If Bronstein thinks it’s so terrible for a paper to use an anecdote which has already appeared in another paper, then he might be disturbed to discover that yet another version of Batts’s anecdote had appeared in the Long Beach Press-Telegram five days before it appeared in the San Francisco Chronicle. Obviously this doesn’t mean that the Chronicle “borrowed” or “stole” anything from the Press-Telegram; all it means is that Batts tells this anecdote a lot, and reporters from many different papers (I think we’re up to four so far, after about 2 minutes worth of “research” on my part) find the anecdote interesting enough to feature prominently in their articles.

Bronstein ends his post this way:

Note to NYTimes Editor Bill Keller who, like his predecessors, still puts out a generally impressive product: The interwebs has all sorts of digital magic to check stories for prior use. Punch up the Tribune before you make your next move into Chicago.

Note to former SFChronicle Editor Phil Bronstein: The interwebs has all sorts of digital magic to check stories for prior use. Punch up the Google before you make your next indignant complaint about an oft-repeated anecdote being proprietary to the Chronicle.

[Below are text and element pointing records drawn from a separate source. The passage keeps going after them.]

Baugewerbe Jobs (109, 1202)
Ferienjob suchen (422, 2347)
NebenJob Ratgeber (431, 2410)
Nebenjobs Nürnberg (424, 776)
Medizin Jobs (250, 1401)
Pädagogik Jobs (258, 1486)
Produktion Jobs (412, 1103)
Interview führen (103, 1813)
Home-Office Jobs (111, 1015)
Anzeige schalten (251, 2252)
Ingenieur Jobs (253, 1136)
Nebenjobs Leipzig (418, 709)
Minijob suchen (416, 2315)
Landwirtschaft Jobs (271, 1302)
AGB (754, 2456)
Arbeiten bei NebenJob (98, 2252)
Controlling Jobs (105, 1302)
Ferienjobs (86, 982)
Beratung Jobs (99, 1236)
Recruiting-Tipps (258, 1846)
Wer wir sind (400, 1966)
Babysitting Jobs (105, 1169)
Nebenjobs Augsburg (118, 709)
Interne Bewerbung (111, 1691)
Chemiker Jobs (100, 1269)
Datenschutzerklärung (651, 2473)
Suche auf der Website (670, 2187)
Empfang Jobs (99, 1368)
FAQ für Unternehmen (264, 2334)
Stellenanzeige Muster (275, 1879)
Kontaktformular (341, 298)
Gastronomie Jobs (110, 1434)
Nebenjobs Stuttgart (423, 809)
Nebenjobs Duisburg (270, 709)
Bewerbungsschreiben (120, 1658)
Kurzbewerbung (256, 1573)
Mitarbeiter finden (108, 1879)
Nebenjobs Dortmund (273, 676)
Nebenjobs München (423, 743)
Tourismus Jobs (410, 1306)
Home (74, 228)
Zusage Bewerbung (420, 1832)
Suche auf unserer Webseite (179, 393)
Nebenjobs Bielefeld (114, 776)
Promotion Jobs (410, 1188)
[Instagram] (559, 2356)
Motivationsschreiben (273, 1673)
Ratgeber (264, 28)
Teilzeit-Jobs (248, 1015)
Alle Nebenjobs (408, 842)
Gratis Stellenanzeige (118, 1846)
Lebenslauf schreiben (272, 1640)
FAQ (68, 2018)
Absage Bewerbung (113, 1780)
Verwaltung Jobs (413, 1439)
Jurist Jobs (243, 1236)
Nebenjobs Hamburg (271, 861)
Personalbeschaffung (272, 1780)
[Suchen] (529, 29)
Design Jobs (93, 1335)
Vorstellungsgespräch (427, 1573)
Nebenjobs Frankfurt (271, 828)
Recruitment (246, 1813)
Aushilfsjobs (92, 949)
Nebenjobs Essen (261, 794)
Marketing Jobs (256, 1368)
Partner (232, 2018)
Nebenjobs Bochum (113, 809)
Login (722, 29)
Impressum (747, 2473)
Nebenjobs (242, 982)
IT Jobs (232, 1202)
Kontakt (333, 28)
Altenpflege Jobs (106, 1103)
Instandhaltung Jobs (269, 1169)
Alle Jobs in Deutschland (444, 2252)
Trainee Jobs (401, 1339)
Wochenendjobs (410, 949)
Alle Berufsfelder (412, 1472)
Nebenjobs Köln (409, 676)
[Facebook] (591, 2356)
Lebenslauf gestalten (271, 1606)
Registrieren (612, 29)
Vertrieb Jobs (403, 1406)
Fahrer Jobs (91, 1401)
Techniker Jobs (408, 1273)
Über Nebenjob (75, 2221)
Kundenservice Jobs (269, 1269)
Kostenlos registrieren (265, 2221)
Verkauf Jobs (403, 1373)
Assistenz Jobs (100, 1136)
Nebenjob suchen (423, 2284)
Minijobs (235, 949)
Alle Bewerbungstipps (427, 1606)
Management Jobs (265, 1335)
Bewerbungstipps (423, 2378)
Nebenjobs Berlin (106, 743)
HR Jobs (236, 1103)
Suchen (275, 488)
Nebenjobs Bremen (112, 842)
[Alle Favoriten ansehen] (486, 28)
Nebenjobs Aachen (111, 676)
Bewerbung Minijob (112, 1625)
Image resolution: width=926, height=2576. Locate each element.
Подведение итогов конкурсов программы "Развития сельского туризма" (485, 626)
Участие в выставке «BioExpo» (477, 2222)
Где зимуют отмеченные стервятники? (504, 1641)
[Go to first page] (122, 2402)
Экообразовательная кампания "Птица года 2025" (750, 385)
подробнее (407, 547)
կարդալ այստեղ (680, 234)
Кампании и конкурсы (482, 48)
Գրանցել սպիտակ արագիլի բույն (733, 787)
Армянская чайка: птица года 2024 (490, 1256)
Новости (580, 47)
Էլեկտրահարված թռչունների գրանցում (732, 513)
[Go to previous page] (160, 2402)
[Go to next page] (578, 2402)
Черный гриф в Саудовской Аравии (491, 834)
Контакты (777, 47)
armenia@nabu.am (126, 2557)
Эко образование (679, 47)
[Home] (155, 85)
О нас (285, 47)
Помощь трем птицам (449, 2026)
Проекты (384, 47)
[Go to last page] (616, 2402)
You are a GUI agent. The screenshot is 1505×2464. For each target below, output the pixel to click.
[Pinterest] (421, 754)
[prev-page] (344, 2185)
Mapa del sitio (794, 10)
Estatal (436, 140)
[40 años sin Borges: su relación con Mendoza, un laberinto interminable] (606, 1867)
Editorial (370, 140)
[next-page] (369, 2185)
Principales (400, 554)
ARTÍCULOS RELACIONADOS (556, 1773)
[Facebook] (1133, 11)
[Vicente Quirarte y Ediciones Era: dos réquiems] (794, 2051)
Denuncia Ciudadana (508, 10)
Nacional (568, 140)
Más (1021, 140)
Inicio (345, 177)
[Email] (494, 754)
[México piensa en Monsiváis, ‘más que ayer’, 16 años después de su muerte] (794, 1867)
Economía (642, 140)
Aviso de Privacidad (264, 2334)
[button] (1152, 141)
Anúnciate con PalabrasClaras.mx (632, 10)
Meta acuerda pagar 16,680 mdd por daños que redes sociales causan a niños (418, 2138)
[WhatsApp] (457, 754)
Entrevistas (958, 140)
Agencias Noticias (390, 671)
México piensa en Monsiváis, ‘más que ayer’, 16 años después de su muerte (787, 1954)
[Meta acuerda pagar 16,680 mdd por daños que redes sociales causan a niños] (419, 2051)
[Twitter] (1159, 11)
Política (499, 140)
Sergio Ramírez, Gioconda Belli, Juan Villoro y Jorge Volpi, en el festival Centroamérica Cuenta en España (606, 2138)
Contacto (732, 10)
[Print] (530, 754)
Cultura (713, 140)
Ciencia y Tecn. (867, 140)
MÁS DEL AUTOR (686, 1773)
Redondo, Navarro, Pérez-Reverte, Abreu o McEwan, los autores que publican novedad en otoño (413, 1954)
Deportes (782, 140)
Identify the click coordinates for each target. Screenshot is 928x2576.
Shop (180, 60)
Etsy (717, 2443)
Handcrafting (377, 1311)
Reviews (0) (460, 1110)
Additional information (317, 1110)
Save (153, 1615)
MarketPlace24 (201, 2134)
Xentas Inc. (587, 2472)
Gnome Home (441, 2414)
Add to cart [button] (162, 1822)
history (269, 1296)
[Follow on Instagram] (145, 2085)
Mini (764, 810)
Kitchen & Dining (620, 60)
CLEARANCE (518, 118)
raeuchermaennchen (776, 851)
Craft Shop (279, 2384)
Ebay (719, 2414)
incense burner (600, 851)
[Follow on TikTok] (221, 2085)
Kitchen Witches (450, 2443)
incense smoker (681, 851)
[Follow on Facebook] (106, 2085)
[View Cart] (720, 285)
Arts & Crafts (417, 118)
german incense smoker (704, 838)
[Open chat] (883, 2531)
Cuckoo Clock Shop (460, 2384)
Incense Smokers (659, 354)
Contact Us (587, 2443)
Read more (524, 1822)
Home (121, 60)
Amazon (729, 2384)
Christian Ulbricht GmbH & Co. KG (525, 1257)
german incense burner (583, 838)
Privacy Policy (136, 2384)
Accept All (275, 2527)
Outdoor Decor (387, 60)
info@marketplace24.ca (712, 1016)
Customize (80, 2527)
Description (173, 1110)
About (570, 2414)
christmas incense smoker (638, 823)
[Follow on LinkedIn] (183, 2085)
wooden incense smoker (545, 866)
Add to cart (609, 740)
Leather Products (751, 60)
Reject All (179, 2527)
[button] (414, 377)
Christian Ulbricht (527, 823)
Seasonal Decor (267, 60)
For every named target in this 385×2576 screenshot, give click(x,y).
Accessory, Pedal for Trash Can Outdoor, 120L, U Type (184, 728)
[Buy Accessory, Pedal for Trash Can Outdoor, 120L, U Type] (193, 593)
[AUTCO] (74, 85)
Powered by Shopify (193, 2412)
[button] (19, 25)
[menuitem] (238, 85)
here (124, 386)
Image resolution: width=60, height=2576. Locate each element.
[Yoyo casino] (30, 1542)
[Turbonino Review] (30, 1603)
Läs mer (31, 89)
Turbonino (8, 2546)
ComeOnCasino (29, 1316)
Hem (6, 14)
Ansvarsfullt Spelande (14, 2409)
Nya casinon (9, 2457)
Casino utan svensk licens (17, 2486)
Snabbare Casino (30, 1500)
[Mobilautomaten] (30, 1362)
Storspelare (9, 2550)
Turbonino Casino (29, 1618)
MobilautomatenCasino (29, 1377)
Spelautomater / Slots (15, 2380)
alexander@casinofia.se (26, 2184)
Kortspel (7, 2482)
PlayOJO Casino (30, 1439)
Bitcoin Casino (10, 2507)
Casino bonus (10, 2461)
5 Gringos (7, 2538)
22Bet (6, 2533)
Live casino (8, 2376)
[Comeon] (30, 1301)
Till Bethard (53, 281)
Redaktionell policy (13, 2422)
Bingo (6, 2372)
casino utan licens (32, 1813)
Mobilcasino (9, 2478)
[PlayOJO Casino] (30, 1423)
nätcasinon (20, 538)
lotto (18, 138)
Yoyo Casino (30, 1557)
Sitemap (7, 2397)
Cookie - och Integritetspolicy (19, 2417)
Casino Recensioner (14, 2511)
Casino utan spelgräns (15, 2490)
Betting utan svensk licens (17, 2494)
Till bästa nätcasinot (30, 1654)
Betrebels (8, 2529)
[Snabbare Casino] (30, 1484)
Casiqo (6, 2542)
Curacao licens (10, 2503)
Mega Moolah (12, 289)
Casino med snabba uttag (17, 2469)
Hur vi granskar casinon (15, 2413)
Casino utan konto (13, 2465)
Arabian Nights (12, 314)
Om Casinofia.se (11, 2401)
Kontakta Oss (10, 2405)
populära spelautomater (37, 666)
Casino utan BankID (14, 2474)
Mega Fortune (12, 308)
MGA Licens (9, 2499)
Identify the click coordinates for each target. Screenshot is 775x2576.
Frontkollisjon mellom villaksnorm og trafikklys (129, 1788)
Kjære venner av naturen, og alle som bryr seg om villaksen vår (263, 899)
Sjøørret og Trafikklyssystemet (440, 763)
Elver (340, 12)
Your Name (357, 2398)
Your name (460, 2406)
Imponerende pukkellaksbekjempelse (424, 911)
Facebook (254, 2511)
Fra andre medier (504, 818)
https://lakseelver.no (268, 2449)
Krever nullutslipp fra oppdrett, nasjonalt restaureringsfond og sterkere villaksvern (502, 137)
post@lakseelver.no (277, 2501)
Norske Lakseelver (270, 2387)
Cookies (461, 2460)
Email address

Local newspaper executives have said that they are not threatened by the Times’s expansion of its Bay Area coverage, and that’s probably true in some ways—the Times is not really equipped to compete with local dailies when it comes to getting scoops or covering breaking news, and local publishers and editors certainly have bigger problems than the New York Times to worry about. Bronstein’s post suggests to me, however, that resentment about the NYT’s bigfooting on local turf, which has always existed in regional newsrooms, may have grown larger now that the Times has planted a flag more securely in Bay Area soil. And while the Times may not be able to compete journalistically with the Chronicle, it can certain compete for home delivery subscribers and web readers.